1.) Go here https://usstandardissue.com/default.aspx
2.) Click Register
3.) Follow directions (requires a fax of your ID)
4.) Wait 24 hours
5.) Login and get half off on many products (it's limited, but still cool)


----------



## Andy0921 (Jan 12, 2006)

Ashley89 said:


> love these (on guys)


We're all going to buy a pair now.


----------



## dgove35 (Jan 26, 2008)

great website, ggod deals and excellent product


----------



## Foxracingmtnridr (Feb 23, 2003)

I've used the site before.

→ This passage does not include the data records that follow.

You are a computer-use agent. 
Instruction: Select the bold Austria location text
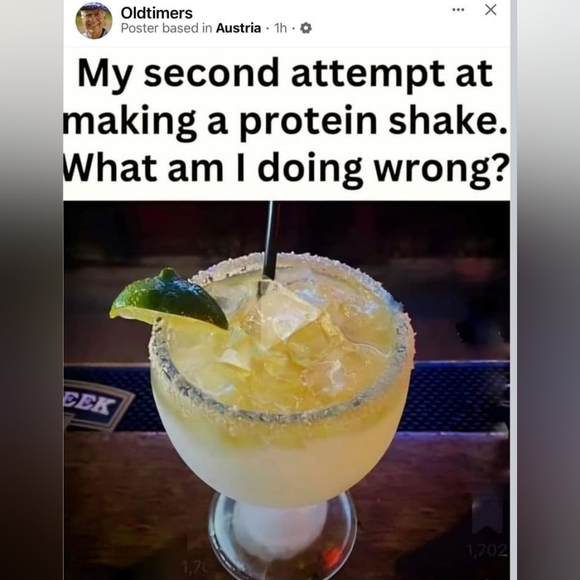pyautogui.click(x=238, y=28)
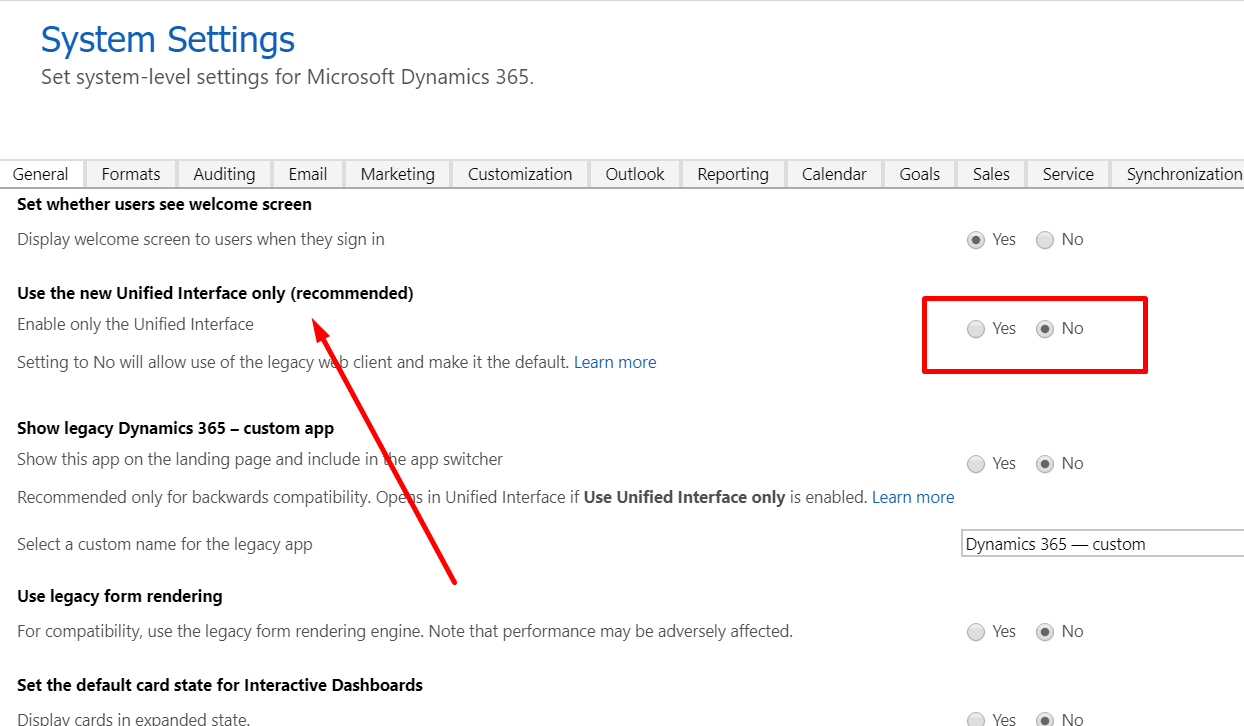Choose No for Enable only Unified Interface
Viewport: 1244px width, 726px height.
1045,329
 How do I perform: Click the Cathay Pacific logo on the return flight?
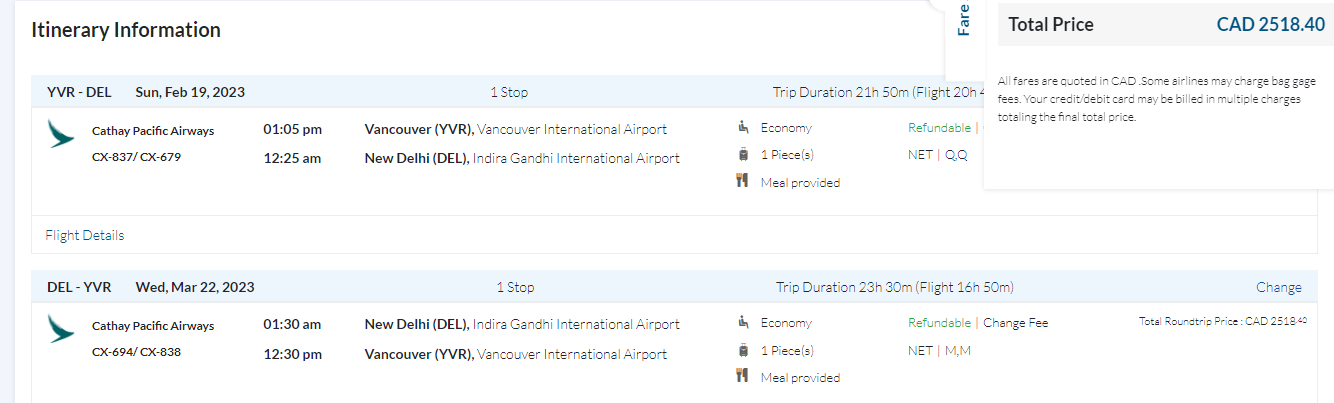61,329
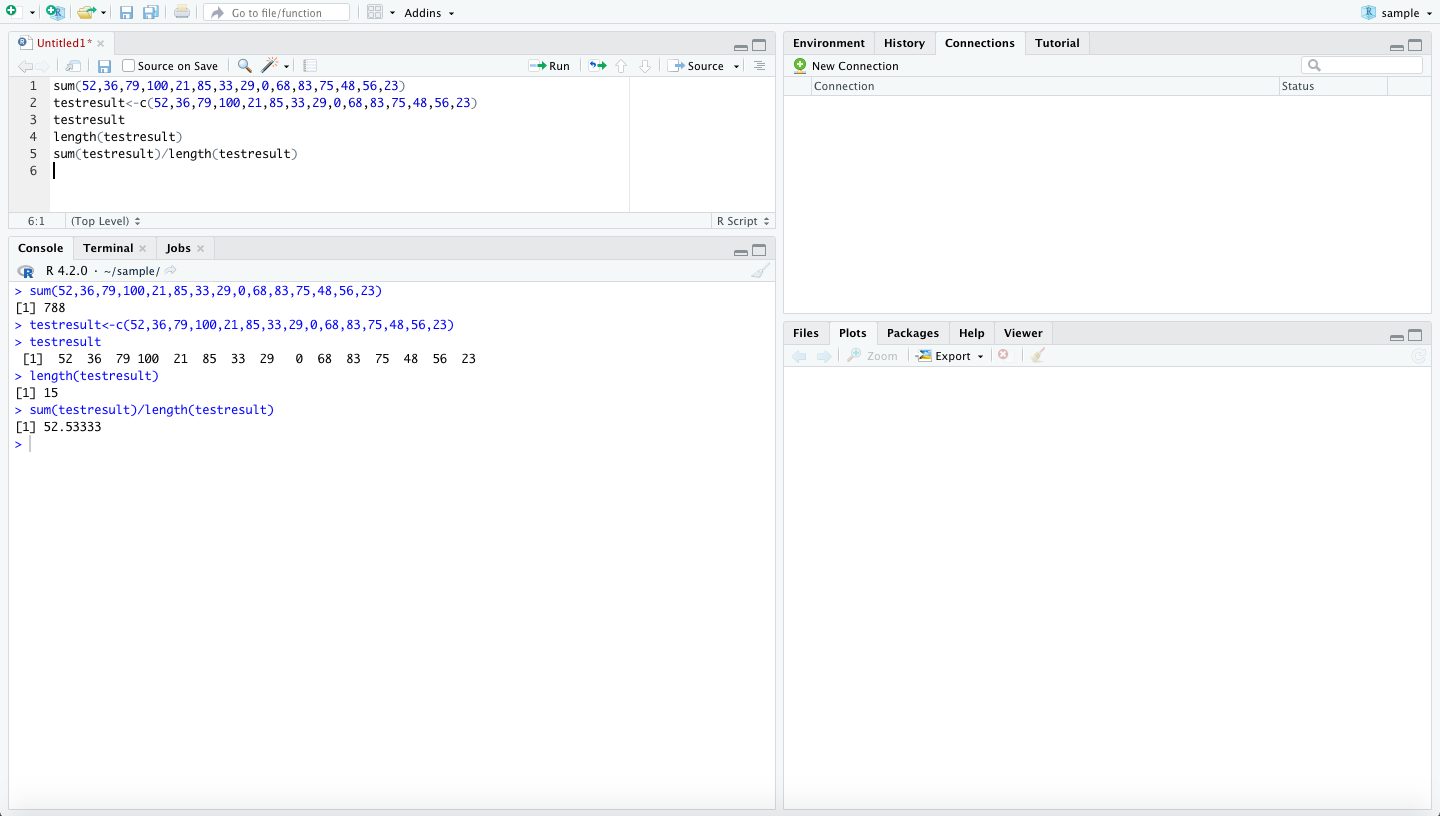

I wear only oakley prescription glasses and the prices were more than half of what I payed for mine.


----------



## kttref (Oct 5, 2004)

Ashley89 said:


> love these (on guys)


Of course you do...way to add something useful, yet again.


----------



## TopCop24 (Jul 11, 2005)

Fox care to elaborate on the price range for the script shades from that site?


----------



## Se7en (Nov 29, 2004)

There customer service in general sucks. They normally don't reply on the orders. In the past, I just contacted them about my order, so I could at least get confirmation that the order went through.

The last time I placed an orde was approx. 3 years ago. I bought boots (4 prs. for guys on our unit) and sunglasses. 

I'm going to order a few more sunglasses as the price is fair. Just need to fax my I.D. again.

I believe the order takes between 4-6 weeks.


----------



## CTO (Aug 27, 2004)

Turn around stinks. Its usually takes 1 to 2 months. 

Great deals though


----------



## BPD142 (May 22, 2002)

I just became a member but have yet to order. I dont know if anyone has ordered from them recently, but on their FAQ page, they claim it only takes 7-10 business days to ship. They also say there are other shipping options to expedite the order for an extra charge. If I place an order soon, I will post an update.


----------